2010 Security Predictions from Zscaler - Page 2
2009 was the year that we learned the meaning of the word recession and looked to the cloud for answers.
6.) The arrival of financial DDoS attacks
Cloud-based services generally charge based on actual consumption. This provides attackers with incentive to hold enterprises hostage by artificially inflating costs. Unfortunately, cloud providers have little incentive to stop this practice.
7.) Poking holes in the cloud
8.) Clickjacking comes out of hibernation
Clickjacking roared onto the scene in the summer of 2008 when Jeremiah Grossman and Robert Hansen had their OWASP talk delayed at the request of Adobe. The sensational Web cam/microphone hack that drew media attention has been addressed, but the overall flaw still remains. Clckjacking can be a valuable tool in a social engineering attack and we've just begun to see it leveraged.
9.) Browser vendors finally start to take XSS seriously
I was very encouraged when Microsoft released IE 8 this year and it included cross-site scripting (XSS) protection. For all of the heat that Microsoft takes for security vulnerabilities, it continues to be a leader when it comes to adding innovative security features, and this is another example. I'm confident that other browser vendors have taken notice and will fall in line.

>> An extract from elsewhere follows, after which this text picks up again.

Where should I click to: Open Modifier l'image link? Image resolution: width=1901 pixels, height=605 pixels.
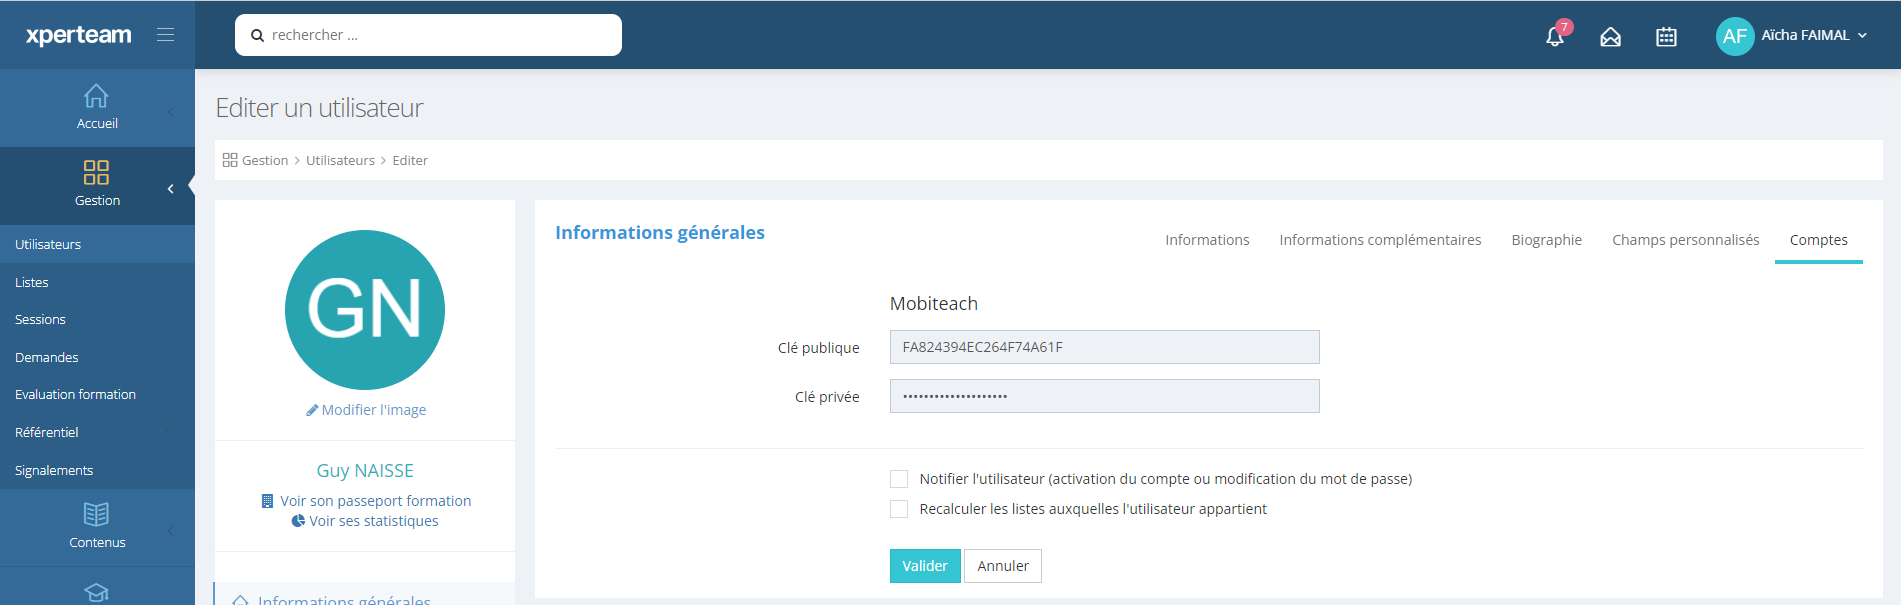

10.) Past Data Breaches will look like child's play
This is by far the easiest prediction to make. We've all been amazed by the staggering numbers of compromised accounts in the CardSystems, Heartland and TJX data breaches, but prepare to be blown away once again. After all, records were made to be broken. As memory becomes cheaper and power becomes more expensive, enterprises are looking to consolidate data storage and continue to build massive data centers and develop ever larger data stores thanks to cloud computing. The volume of data that can be stolen when adequate security controls are not implemented will be truly staggering.